Exercise input
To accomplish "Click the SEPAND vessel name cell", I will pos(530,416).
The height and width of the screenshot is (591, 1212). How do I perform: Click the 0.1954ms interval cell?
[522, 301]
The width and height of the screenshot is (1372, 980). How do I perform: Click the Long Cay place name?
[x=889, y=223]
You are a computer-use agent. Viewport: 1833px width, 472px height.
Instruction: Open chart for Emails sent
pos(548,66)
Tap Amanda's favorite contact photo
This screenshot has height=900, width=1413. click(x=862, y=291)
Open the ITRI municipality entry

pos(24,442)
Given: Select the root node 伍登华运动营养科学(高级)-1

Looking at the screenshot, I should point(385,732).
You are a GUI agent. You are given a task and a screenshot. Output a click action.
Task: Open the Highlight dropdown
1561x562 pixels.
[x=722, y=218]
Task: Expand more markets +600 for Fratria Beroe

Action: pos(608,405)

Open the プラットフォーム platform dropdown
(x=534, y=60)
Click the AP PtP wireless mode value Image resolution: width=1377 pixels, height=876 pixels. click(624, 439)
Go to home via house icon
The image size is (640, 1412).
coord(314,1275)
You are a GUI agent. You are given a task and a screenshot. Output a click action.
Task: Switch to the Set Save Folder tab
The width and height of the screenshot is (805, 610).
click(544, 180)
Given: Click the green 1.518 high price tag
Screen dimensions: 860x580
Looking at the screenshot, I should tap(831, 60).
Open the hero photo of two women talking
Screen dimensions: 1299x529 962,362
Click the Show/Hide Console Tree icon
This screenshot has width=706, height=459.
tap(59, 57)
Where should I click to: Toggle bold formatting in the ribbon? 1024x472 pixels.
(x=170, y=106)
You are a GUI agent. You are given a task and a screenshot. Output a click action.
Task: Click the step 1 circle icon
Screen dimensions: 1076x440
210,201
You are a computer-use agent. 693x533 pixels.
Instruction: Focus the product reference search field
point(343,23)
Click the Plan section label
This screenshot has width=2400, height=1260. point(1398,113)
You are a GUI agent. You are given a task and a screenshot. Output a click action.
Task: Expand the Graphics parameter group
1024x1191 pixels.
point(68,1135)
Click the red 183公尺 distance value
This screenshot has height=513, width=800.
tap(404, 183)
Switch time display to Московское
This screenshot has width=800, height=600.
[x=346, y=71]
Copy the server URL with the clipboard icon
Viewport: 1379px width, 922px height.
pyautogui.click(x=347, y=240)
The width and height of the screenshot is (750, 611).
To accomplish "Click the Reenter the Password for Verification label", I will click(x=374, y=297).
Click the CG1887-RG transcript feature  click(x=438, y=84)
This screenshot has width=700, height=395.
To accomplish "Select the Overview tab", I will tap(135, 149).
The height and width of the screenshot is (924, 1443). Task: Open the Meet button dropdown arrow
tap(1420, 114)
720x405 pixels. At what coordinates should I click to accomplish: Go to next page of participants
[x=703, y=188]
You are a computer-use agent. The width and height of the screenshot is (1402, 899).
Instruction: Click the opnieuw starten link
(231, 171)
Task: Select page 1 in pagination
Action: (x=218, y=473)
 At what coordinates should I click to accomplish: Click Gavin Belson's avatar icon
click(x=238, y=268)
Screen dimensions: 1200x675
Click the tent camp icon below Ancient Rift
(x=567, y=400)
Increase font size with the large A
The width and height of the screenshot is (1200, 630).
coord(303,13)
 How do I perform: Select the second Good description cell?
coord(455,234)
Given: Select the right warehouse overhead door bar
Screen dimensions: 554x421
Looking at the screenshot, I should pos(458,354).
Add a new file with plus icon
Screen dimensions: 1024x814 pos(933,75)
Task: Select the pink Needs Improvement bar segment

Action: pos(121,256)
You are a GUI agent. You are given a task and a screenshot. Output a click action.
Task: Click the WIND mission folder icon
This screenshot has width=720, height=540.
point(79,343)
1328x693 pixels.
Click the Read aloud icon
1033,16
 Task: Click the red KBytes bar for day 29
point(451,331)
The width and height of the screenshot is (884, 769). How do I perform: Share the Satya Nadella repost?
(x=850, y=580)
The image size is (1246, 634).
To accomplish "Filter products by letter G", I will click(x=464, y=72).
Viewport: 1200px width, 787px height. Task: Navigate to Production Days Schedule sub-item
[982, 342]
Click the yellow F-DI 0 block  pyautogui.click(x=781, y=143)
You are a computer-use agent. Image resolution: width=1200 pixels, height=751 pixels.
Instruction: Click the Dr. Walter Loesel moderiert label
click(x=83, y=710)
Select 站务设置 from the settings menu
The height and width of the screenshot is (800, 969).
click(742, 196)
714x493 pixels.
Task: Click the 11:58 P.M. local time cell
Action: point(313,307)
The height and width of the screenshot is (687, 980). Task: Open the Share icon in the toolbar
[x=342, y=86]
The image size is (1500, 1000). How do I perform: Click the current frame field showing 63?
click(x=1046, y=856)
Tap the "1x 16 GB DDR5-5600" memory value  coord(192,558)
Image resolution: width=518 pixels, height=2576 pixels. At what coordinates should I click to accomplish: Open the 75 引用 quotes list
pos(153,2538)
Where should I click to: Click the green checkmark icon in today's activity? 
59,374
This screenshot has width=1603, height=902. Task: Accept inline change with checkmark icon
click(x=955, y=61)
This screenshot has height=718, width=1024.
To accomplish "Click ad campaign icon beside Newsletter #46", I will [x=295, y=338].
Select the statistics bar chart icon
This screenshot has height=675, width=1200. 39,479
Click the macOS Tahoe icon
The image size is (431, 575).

The task
Write out each entry again, leaving every word as it is.

Response box
To accomplish "Click the SEPAND vessel name cell", I will pos(530,416).
The height and width of the screenshot is (591, 1212). How do I perform: Click the 0.1954ms interval cell?
[522, 301]
The width and height of the screenshot is (1372, 980). How do I perform: Click the Long Cay place name?
[x=889, y=223]
You are a computer-use agent. Viewport: 1833px width, 472px height.
Instruction: Open chart for Emails sent
pos(548,66)
Tap Amanda's favorite contact photo
This screenshot has height=900, width=1413. click(x=862, y=291)
Open the ITRI municipality entry

pos(24,442)
Given: Select the root node 伍登华运动营养科学(高级)-1

Looking at the screenshot, I should point(385,732).
You are a GUI agent. You are given a task and a screenshot. Output a click action.
Task: Open the Highlight dropdown
1561x562 pixels.
[x=722, y=218]
Task: Expand more markets +600 for Fratria Beroe

Action: pos(608,405)

Open the プラットフォーム platform dropdown
(x=534, y=60)
Click the AP PtP wireless mode value Image resolution: width=1377 pixels, height=876 pixels. click(624, 439)
Go to home via house icon
The image size is (640, 1412).
coord(314,1275)
You are a GUI agent. You are given a task and a screenshot. Output a click action.
Task: Switch to the Set Save Folder tab
The width and height of the screenshot is (805, 610).
click(544, 180)
Given: Click the green 1.518 high price tag
Screen dimensions: 860x580
Looking at the screenshot, I should tap(831, 60).
Open the hero photo of two women talking
Screen dimensions: 1299x529 962,362
Click the Show/Hide Console Tree icon
This screenshot has width=706, height=459.
tap(59, 57)
Where should I click to: Toggle bold formatting in the ribbon? 1024x472 pixels.
(x=170, y=106)
You are a GUI agent. You are given a task and a screenshot. Output a click action.
Task: Click the step 1 circle icon
Screen dimensions: 1076x440
210,201
You are a computer-use agent. 693x533 pixels.
Instruction: Focus the product reference search field
point(343,23)
Click the Plan section label
This screenshot has width=2400, height=1260. point(1398,113)
You are a GUI agent. You are given a task and a screenshot. Output a click action.
Task: Expand the Graphics parameter group
1024x1191 pixels.
point(68,1135)
Click the red 183公尺 distance value
This screenshot has height=513, width=800.
tap(404, 183)
Switch time display to Московское
This screenshot has width=800, height=600.
[x=346, y=71]
Copy the server URL with the clipboard icon
Viewport: 1379px width, 922px height.
pyautogui.click(x=347, y=240)
The width and height of the screenshot is (750, 611).
To accomplish "Click the Reenter the Password for Verification label", I will click(x=374, y=297).
Click the CG1887-RG transcript feature  click(x=438, y=84)
This screenshot has width=700, height=395.
To accomplish "Select the Overview tab", I will tap(135, 149).
The height and width of the screenshot is (924, 1443). Task: Open the Meet button dropdown arrow
tap(1420, 114)
720x405 pixels. At what coordinates should I click to accomplish: Go to next page of participants
[x=703, y=188]
You are a computer-use agent. The width and height of the screenshot is (1402, 899).
Instruction: Click the opnieuw starten link
(231, 171)
Task: Select page 1 in pagination
Action: (x=218, y=473)
 At what coordinates should I click to accomplish: Click Gavin Belson's avatar icon
click(x=238, y=268)
Screen dimensions: 1200x675
Click the tent camp icon below Ancient Rift
(x=567, y=400)
Increase font size with the large A
The width and height of the screenshot is (1200, 630).
coord(303,13)
 How do I perform: Select the second Good description cell?
coord(455,234)
Given: Select the right warehouse overhead door bar
Screen dimensions: 554x421
Looking at the screenshot, I should pos(458,354).
Add a new file with plus icon
Screen dimensions: 1024x814 pos(933,75)
Task: Select the pink Needs Improvement bar segment

Action: pos(121,256)
You are a GUI agent. You are given a task and a screenshot. Output a click action.
Task: Click the WIND mission folder icon
This screenshot has width=720, height=540.
point(79,343)
1328x693 pixels.
Click the Read aloud icon
1033,16
 Task: Click the red KBytes bar for day 29
point(451,331)
The width and height of the screenshot is (884, 769). How do I perform: Share the Satya Nadella repost?
(x=850, y=580)
The image size is (1246, 634).
To accomplish "Filter products by letter G", I will click(x=464, y=72).
Viewport: 1200px width, 787px height. Task: Navigate to Production Days Schedule sub-item
[982, 342]
Click the yellow F-DI 0 block  pyautogui.click(x=781, y=143)
You are a computer-use agent. Image resolution: width=1200 pixels, height=751 pixels.
Instruction: Click the Dr. Walter Loesel moderiert label
click(x=83, y=710)
Select 站务设置 from the settings menu
The height and width of the screenshot is (800, 969).
click(742, 196)
714x493 pixels.
Task: Click the 11:58 P.M. local time cell
Action: point(313,307)
The height and width of the screenshot is (687, 980). Task: Open the Share icon in the toolbar
[x=342, y=86]
The image size is (1500, 1000). How do I perform: Click the current frame field showing 63?
click(x=1046, y=856)
Tap the "1x 16 GB DDR5-5600" memory value  coord(192,558)
Image resolution: width=518 pixels, height=2576 pixels. At what coordinates should I click to accomplish: Open the 75 引用 quotes list
pos(153,2538)
Where should I click to: Click the green checkmark icon in today's activity? 
59,374
This screenshot has width=1603, height=902. Task: Accept inline change with checkmark icon
click(x=955, y=61)
This screenshot has height=718, width=1024.
To accomplish "Click ad campaign icon beside Newsletter #46", I will [x=295, y=338].
Select the statistics bar chart icon
This screenshot has height=675, width=1200. 39,479
Click the macOS Tahoe icon
The image size is (431, 575).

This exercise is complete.